Questions on the material »
A. According to the excerpt, what was the primary endpoint of the trial?
B. Reproduce the part of the excerpt between "For secondary binary" and "proportional hazard model.", inclusive, renaming "Fisher exact test" to "Fisher's exact test".
C. Translate this sentence from the excerpt into Spanish: "There were no changes to any trial outcomes after the trial commenced."

Excerpt provided »
==========
Bloodwork for clinical and study purposes was drawn at admission and daily during the first 72 h of hospital admission. Admission venous blood samples were analysed at the bedside for haematocrit, creatinine, lactate, and glucose  and at a central laboratory for parasite density, as previously described . Lumbar puncture was performed at the clinician’s discretion and was analysed for cell count and differential, total protein, Gram stain and bacterial culture.
The analysis was undertaken according to a pre-specified analytical plan . There were no changes to any trial outcomes after the trial commenced. The primary endpoint was the longitudinal serum Ang-2 concentration over the first 72 h of hospital admission. Ang-2 was measured from serum samples using commercially available enzyme-linked immunosorbent assay (ELISA) kits (DuoSets, R&D Systems, Minneapolis, MN, USA).
Secondary trial outcomes included: mortality, recovery times, parasite clearance kinetics, and safety. Adverse events were monitored daily using paediatric toxicity tables modified from the US National Institute of Allergy and Infectious Diseases .
Inclusion of 180 children with severe malaria was needed to show, with 80 % power and 95 % confidence, a 50 % difference in the rate of change of Ang-2. This calculation was supported by a simulation study under various assumptions of variance and treatment effect .
The primary outcome, longitudinal course of Ang-2, was compared between study arms using linear mixed-effects (LME) models. All available data was used for the primary analysis. Because of (non-random) missing longitudinal data due to death, withdrawal and lost samples, sensitivity analyses were performed with different methods of adjusting for missing data (‘intention-to-treat’ analysis), as outlined in Additional file 1. Model fit was assessed by visual inspection of residuals.
For secondary binary outcomes, Chi squared or Fisher exact test were used, as appropriate. Time to event outcomes were compared with the log-rank test, and hazard ratios (HRs) together with 95 % CIs were estimated by a Cox proportional hazard model.
Statistical analyses were done with SPSS (version 16.0) and R (version 3.0.1).
Role of the funding source
The sponsor of the study had no role in study design, data collection, data analysis, data interpretation, or writing of the report.
==========
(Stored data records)

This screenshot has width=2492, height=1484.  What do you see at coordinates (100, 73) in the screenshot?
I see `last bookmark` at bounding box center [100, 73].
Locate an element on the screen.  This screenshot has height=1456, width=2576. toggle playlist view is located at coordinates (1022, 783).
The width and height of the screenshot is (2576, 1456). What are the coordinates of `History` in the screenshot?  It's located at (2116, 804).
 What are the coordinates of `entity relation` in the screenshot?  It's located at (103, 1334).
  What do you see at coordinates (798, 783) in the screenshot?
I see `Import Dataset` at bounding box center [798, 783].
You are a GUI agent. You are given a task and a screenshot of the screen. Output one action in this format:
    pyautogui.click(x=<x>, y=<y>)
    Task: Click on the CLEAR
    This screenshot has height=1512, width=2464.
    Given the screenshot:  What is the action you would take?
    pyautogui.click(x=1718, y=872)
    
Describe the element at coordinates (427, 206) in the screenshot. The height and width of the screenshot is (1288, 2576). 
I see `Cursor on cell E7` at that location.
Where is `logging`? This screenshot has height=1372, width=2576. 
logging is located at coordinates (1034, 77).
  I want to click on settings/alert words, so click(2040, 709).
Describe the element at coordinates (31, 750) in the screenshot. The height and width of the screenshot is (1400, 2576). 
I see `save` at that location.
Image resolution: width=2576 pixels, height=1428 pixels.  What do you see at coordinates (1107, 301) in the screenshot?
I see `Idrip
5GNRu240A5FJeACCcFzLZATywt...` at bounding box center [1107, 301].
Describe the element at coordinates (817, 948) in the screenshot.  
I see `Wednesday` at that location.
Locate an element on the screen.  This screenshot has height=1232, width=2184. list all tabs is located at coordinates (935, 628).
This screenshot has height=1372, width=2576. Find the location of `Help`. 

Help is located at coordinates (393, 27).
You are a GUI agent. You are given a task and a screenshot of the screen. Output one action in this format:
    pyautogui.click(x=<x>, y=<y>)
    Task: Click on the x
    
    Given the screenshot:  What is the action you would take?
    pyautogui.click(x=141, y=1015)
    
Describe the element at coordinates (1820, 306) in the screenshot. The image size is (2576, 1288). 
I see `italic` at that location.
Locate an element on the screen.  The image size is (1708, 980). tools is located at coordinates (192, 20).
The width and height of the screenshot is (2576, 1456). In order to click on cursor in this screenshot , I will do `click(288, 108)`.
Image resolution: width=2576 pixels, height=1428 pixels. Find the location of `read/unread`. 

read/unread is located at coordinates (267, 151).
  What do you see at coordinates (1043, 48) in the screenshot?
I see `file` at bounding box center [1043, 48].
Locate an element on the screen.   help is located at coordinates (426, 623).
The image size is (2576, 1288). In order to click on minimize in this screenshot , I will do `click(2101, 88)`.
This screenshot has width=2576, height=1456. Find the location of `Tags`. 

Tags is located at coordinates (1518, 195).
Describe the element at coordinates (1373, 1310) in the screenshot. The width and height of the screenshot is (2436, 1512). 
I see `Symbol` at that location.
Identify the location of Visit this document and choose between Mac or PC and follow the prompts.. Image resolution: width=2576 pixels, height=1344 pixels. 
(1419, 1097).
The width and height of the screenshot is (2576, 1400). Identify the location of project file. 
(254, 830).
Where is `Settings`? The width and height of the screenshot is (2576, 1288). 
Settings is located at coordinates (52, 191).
==========
Answers for this exercise »
A. The primary endpoint was the longitudinal serum Ang-2 concentration over the first 72 h of hospital admission.

B.
For secondary binary outcomes, Chi squared or Fisher's exact test were used, as appropriate. Time to event outcomes were compared with the log-rank test, and hazard ratios (HRs) together with 95 % CIs were estimated by a Cox proportional hazard model.

C. No hubo cambios en ninguno de los resultados del ensayo después de que este comenzara.